For the time being, there are limitations to Google’s service, which is still in beta. In order for Google’s crawlers to locate a dataset, it must be stored on a webpage that has metadata, a sitemap, and proper indexing. For data producers, an easy shortcut to meeting these requirements is to use DataCite DOIs. Integration with Google Scholar, Google’s widely-used bibliographic search, promises increased findability – a little-used, but important, argument in favor of developing standards for data citation.
The Personal Health Train
The most exciting technology I learned about at the CODATA workshop is something called the Personal Health Train (PHT), a novel solution to address issues of data privacy and community knowledge control. It works like this. When a researcher wants to analyze a dataset, she sends out a virtual machine (the “train”) which travels to the dataset (the “station”), performs whatever queries the researcher specified, then chugs along back to the researcher with only the results, not the data itself. There is no need to download entire datasets, and since the owner of the data can control exactly what type of research is allowed, the necessary privacy is easily preserved. Although the Personal Health Train was developed with medical data in mind, its use could easily be expanded to other domains. Widespread implementation of this technology is still a long way off, but it has the potential to transform data sharing into data visiting.
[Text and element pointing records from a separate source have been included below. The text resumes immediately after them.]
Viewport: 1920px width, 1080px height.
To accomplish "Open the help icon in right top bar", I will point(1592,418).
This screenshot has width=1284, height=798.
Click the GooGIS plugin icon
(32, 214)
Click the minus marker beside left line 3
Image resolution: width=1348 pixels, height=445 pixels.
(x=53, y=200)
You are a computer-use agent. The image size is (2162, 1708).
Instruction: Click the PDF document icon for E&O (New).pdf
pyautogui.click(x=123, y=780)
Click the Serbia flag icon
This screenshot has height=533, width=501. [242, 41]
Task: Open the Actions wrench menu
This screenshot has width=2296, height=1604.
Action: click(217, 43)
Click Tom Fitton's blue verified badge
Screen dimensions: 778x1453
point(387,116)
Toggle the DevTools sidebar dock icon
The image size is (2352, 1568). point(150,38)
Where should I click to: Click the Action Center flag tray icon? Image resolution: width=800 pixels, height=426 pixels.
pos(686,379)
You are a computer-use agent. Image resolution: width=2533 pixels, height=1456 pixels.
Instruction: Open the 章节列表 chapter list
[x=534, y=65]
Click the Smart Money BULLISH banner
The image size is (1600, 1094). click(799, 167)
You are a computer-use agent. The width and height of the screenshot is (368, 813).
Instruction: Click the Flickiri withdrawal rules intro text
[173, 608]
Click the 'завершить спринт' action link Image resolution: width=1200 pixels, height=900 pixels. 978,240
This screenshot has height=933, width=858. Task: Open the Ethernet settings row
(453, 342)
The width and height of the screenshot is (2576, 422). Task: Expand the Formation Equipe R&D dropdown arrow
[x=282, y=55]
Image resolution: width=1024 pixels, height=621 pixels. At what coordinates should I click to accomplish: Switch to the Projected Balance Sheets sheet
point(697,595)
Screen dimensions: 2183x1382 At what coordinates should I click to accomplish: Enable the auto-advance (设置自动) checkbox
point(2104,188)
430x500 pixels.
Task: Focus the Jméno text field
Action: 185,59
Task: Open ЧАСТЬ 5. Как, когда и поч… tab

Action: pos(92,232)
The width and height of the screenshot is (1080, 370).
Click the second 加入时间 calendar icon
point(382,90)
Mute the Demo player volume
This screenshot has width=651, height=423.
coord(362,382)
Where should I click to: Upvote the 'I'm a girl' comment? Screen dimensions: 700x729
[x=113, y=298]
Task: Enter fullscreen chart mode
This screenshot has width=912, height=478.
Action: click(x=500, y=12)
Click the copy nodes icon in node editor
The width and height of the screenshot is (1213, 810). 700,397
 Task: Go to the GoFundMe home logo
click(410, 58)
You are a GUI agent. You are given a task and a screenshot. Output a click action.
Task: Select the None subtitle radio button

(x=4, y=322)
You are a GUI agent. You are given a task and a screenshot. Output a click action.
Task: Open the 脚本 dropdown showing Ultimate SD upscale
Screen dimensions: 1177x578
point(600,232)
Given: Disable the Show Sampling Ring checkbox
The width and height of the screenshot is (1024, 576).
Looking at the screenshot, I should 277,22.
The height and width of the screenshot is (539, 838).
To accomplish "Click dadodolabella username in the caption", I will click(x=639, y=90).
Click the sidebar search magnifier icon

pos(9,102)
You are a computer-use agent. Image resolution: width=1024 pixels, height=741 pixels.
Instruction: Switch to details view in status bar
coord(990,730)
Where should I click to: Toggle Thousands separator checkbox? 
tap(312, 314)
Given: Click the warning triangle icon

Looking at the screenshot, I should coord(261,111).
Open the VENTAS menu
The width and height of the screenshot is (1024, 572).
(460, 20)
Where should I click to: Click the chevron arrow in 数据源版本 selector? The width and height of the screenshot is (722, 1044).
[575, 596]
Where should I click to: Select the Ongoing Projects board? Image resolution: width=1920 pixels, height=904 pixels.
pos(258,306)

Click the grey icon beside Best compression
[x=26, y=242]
Besides comprising a fortunate acronym, the FAIR data principles provide forward-looking guidelines for progress toward an ambitious goal. One of the greatest challenges facing the FAIR community is how to consolidate the plethora of promising initiatives in this area – many with overlapping goals – in order to streamline efforts and, ultimately, achieve widespread buy-in from the academic community. The innovations highlighted above are just some of the promising avenues toward this goal.